The Competition Commission has been arguing for a long time that BAA needs to sell Stansted airport in order for the market to remain competitive. This is something that BAA have been fighting for a very long time, over three years, and they have recently decided that they are not going to continue with their fight and have agreed not to retain the airport.
BAA once owned the three largest airports in the country, as well as numerous other airports around the UK. However, this latest sale is going to mean that they only own Heathrow and some other minor airports. Before the announcement that it was going to give up in attempting to retain Stansted, the company fought several appeals in order to retain the airport.

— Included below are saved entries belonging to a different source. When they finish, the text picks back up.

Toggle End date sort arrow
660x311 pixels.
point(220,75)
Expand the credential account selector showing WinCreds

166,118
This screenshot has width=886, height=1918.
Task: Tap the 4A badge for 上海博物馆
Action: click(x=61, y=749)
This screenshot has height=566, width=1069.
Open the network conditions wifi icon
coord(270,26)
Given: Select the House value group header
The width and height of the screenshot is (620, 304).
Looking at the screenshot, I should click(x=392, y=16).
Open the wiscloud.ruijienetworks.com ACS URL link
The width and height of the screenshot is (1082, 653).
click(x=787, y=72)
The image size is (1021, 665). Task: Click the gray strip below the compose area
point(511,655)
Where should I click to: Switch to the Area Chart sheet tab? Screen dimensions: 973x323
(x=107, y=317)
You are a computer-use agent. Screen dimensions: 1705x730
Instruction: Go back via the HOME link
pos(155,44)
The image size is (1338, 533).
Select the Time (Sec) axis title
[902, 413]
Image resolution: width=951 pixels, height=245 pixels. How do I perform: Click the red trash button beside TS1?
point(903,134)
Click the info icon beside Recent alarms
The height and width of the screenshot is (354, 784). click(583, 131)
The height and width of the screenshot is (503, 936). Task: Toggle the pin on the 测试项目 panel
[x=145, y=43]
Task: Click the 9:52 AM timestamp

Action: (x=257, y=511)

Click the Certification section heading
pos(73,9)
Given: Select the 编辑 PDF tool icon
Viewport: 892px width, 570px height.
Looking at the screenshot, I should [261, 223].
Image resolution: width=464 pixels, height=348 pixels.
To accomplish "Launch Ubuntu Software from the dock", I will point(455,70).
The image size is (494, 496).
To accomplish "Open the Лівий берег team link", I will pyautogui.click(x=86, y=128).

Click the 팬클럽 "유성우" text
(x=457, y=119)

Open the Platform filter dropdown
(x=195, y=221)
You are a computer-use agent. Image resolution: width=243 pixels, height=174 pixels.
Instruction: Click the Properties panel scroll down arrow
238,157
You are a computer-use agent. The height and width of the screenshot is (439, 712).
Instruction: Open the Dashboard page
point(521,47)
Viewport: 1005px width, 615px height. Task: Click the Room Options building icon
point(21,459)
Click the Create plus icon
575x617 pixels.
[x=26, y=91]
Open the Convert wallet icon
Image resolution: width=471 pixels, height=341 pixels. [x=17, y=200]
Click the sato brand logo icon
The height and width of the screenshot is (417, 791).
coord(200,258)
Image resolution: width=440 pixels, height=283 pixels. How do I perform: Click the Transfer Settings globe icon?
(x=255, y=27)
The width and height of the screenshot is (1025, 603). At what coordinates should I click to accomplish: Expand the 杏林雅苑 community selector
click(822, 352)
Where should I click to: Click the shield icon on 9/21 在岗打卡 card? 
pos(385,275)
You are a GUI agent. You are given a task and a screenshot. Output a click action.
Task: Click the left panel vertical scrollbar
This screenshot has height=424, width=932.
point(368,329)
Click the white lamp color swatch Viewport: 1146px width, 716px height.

It is expected that the sale of the airport is going to bring in around £1 billion in for BAA, which is around 10 times the amount the airport takes each year before tax and other costs. It is widely thought the many parties are going to be interested in bidding on the airport including the Manchester Airports Group, which it is believed could fund the purchase of the airport by the sale of some equity in other airports that it owns.
An airport such as Stansted, which is regulated, is very appealing to investors as it is regarded as a very safe investment with good returns. There is some risk however in the purchase of such an airport as the deals are usually very heavily leveraged.
The biggest airline operating out of Stansted is Ryanair, and they have long had a tortured relationship with BAA. The budget airline has long been arguing with the airport owner that the fees they are charging rise too fast and they are ultimately harming consumers.